_WHAT TO PRODUCE_: Among the records that follow, set down only the lines from the one containing "[Roemmers: fin para Boccardo] (427, 2187)" to the one containing "Image resolution: width=559, height=2576.", both included, exactly.

_RECORDED INFORMATION_:
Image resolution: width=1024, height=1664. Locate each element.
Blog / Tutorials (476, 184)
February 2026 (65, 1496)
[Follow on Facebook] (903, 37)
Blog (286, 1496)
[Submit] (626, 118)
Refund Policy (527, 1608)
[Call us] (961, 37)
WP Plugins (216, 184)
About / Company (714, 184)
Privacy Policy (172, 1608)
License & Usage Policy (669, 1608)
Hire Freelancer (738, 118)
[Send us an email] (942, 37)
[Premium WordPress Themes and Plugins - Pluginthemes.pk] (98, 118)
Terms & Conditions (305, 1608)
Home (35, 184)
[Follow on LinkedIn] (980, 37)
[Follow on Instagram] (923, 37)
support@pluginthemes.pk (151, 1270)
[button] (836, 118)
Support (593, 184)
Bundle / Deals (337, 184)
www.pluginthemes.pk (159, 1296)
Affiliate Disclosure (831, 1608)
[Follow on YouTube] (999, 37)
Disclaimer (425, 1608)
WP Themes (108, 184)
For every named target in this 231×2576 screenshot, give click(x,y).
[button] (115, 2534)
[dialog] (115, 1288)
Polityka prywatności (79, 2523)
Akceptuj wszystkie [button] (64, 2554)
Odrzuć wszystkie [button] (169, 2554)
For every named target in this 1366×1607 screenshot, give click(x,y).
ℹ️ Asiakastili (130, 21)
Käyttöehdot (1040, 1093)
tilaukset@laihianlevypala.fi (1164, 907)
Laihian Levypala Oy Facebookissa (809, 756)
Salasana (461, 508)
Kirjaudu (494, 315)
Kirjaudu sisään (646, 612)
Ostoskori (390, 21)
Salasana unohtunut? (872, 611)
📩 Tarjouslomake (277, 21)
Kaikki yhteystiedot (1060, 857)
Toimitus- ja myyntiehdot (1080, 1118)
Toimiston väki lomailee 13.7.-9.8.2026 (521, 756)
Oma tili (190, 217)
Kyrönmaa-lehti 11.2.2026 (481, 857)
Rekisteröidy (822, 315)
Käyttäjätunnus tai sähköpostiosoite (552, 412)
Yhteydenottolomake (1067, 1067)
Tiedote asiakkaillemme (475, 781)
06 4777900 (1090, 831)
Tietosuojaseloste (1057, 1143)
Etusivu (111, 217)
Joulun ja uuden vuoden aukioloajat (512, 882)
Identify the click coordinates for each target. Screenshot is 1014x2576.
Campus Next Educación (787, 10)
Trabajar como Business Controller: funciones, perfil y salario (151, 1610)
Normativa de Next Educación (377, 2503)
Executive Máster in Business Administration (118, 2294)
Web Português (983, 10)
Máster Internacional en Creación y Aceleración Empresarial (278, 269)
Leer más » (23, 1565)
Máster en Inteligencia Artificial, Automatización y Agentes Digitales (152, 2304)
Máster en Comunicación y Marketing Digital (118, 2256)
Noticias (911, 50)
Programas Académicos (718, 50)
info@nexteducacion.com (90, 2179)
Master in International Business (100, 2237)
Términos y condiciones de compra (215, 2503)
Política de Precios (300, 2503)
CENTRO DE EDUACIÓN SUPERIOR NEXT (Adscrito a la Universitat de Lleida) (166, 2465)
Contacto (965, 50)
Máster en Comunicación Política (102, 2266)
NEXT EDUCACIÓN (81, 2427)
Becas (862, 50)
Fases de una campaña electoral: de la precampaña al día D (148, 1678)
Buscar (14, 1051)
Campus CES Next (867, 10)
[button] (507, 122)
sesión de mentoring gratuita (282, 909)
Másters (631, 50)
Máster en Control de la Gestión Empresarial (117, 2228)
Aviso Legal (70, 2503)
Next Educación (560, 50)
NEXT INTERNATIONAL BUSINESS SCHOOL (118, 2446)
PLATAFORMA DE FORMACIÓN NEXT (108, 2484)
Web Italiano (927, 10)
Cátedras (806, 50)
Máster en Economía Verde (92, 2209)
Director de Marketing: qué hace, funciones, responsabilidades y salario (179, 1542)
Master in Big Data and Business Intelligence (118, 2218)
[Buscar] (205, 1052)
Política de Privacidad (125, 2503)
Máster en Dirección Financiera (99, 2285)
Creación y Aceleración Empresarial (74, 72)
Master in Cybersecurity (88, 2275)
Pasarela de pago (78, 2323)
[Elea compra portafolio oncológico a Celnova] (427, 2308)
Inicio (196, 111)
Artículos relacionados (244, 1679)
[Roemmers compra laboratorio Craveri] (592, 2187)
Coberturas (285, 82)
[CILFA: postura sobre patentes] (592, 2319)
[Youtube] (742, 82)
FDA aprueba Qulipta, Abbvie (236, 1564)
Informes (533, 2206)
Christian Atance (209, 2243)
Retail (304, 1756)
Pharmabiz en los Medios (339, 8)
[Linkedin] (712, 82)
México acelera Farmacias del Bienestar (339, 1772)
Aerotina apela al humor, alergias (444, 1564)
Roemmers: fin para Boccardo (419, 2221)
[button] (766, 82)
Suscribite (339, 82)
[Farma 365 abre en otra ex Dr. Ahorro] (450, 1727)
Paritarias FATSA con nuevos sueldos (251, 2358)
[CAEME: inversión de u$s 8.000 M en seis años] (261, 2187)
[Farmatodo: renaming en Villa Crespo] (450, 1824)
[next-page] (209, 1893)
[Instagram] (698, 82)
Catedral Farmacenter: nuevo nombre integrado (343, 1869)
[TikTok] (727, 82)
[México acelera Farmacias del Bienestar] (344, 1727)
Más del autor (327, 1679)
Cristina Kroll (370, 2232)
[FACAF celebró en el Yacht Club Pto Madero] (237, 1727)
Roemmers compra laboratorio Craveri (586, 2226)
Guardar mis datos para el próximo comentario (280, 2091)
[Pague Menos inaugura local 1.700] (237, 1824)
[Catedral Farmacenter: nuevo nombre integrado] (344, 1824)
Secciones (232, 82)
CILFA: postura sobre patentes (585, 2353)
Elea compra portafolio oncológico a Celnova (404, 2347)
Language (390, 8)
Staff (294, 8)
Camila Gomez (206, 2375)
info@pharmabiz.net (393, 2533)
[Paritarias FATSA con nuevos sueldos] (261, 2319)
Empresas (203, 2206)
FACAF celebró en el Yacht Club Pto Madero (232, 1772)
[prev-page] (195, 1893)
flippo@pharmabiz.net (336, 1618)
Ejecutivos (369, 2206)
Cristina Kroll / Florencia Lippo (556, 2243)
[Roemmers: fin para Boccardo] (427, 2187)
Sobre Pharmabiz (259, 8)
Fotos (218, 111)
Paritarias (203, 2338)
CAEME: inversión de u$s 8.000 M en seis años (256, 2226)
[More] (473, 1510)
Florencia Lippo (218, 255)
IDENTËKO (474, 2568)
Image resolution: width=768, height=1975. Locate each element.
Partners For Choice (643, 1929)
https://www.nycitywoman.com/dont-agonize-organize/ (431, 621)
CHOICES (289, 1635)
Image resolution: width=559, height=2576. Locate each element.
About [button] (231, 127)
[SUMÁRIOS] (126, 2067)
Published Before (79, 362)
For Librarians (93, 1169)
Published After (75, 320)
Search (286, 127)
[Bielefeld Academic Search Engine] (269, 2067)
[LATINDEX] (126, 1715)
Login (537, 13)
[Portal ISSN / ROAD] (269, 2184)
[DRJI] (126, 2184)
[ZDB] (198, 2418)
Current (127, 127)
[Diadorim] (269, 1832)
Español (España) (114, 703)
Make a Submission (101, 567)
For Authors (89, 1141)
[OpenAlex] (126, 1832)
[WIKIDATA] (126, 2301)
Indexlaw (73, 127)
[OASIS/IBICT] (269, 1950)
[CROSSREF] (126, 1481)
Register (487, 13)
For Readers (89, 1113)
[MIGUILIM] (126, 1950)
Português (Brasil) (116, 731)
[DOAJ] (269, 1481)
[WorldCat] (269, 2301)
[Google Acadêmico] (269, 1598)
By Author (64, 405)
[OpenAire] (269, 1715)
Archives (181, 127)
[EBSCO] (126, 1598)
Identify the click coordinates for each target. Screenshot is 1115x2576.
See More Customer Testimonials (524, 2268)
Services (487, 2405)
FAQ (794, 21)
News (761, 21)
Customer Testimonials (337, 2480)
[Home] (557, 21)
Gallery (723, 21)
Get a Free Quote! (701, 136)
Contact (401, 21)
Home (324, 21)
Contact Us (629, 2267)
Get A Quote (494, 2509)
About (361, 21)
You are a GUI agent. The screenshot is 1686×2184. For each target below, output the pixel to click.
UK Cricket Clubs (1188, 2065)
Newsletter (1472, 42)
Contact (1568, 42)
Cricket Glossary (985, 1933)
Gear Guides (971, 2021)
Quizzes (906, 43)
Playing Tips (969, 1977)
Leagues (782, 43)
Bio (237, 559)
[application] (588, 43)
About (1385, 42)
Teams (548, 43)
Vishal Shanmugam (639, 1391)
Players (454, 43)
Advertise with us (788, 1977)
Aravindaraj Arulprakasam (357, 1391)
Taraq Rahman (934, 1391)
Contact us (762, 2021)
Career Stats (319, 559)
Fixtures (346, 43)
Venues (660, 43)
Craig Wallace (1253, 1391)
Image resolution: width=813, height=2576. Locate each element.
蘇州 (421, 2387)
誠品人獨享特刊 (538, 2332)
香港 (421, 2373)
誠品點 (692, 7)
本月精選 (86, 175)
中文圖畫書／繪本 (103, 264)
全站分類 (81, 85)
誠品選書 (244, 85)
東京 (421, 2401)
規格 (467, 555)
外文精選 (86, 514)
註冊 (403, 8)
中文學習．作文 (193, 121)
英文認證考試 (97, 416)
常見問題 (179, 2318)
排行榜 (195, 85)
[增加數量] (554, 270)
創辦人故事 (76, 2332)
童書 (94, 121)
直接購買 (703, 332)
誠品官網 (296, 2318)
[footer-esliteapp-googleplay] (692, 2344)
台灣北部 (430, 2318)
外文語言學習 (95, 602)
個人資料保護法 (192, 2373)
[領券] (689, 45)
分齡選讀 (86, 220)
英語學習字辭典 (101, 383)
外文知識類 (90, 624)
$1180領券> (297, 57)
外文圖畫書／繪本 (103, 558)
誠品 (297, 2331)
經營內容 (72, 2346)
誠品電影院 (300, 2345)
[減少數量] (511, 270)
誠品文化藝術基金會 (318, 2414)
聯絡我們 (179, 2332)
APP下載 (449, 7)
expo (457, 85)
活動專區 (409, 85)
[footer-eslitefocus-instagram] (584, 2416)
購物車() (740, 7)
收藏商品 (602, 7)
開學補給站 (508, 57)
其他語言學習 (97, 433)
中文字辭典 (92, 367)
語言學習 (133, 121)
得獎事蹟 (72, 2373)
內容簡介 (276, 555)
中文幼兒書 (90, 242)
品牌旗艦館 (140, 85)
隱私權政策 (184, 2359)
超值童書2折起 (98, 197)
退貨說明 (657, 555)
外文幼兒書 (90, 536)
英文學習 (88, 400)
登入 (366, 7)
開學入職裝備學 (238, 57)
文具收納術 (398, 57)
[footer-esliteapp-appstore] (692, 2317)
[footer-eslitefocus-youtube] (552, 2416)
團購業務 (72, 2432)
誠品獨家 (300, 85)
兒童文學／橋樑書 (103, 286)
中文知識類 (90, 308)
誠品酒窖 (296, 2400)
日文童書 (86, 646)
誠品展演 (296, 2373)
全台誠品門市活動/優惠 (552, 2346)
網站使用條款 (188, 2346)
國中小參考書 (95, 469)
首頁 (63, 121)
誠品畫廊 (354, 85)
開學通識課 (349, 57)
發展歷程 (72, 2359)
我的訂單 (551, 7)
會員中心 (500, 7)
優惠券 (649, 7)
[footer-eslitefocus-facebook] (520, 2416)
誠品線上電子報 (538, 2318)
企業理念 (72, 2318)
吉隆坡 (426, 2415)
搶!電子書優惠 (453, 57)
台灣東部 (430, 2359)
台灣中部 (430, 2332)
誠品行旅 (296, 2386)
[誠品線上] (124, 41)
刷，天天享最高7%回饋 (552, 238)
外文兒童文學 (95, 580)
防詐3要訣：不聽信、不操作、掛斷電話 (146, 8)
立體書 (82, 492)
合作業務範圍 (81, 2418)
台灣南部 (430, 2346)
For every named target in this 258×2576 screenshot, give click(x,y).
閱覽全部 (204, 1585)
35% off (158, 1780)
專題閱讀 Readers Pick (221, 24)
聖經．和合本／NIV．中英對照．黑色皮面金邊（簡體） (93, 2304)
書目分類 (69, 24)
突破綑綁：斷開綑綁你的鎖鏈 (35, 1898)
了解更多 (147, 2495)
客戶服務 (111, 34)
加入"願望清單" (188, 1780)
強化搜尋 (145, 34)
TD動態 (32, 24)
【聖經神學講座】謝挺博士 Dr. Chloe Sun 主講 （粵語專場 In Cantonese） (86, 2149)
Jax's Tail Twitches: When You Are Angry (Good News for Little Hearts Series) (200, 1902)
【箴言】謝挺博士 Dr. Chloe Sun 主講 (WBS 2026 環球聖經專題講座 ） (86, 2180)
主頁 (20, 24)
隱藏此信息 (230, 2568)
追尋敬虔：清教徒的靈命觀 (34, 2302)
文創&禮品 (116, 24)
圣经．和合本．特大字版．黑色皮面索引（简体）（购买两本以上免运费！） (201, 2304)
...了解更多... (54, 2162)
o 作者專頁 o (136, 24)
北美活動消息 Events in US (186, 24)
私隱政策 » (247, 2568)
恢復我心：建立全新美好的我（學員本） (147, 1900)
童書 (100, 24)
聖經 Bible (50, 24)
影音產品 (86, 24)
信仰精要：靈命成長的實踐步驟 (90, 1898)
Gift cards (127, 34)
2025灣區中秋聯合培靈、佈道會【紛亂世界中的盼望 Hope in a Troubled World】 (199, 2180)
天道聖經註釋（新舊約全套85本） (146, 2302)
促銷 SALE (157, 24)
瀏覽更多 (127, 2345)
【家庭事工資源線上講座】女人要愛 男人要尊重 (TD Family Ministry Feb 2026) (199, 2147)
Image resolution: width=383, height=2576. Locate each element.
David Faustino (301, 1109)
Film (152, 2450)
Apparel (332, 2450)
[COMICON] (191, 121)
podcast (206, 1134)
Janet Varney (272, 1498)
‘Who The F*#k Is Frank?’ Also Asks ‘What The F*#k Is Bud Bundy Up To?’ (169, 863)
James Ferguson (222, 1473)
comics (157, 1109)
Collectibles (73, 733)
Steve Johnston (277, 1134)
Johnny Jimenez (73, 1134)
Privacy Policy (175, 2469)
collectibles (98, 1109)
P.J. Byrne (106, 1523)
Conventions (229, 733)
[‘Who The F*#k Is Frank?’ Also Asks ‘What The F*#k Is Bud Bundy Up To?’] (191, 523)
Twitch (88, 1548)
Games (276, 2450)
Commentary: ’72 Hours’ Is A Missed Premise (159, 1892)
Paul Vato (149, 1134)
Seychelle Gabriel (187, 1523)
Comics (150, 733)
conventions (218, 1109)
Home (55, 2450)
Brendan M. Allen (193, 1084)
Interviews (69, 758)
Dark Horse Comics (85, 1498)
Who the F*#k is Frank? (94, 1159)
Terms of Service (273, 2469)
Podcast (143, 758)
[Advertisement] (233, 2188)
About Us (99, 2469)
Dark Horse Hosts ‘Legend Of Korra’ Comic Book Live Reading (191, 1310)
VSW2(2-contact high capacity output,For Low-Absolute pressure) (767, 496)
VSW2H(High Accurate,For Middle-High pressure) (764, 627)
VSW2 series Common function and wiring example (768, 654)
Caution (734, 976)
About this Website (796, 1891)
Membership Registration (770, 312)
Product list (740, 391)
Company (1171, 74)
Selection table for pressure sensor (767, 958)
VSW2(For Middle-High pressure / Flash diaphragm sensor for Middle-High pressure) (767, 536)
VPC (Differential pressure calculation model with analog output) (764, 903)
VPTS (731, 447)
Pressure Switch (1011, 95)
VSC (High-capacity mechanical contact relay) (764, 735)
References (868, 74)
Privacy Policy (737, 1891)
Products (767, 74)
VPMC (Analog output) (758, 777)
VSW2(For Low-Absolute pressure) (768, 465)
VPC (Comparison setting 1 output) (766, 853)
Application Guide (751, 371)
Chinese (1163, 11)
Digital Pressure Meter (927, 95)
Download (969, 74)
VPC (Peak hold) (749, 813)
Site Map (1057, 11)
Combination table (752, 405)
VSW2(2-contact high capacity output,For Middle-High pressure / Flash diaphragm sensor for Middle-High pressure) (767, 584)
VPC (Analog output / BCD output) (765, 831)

_EXERCISE RESULT_:
[Roemmers: fin para Boccardo] (427, 2187)
Sobre Pharmabiz (259, 8)
Fotos (218, 111)
Paritarias (203, 2338)
CAEME: inversión de u$s 8.000 M en seis años (256, 2226)
[More] (473, 1510)
Florencia Lippo (218, 255)
IDENTËKO (474, 2568)
Image resolution: width=768, height=1975. Locate each element.
Partners For Choice (643, 1929)
https://www.nycitywoman.com/dont-agonize-organize/ (431, 621)
CHOICES (289, 1635)
Image resolution: width=559, height=2576. Locate each element.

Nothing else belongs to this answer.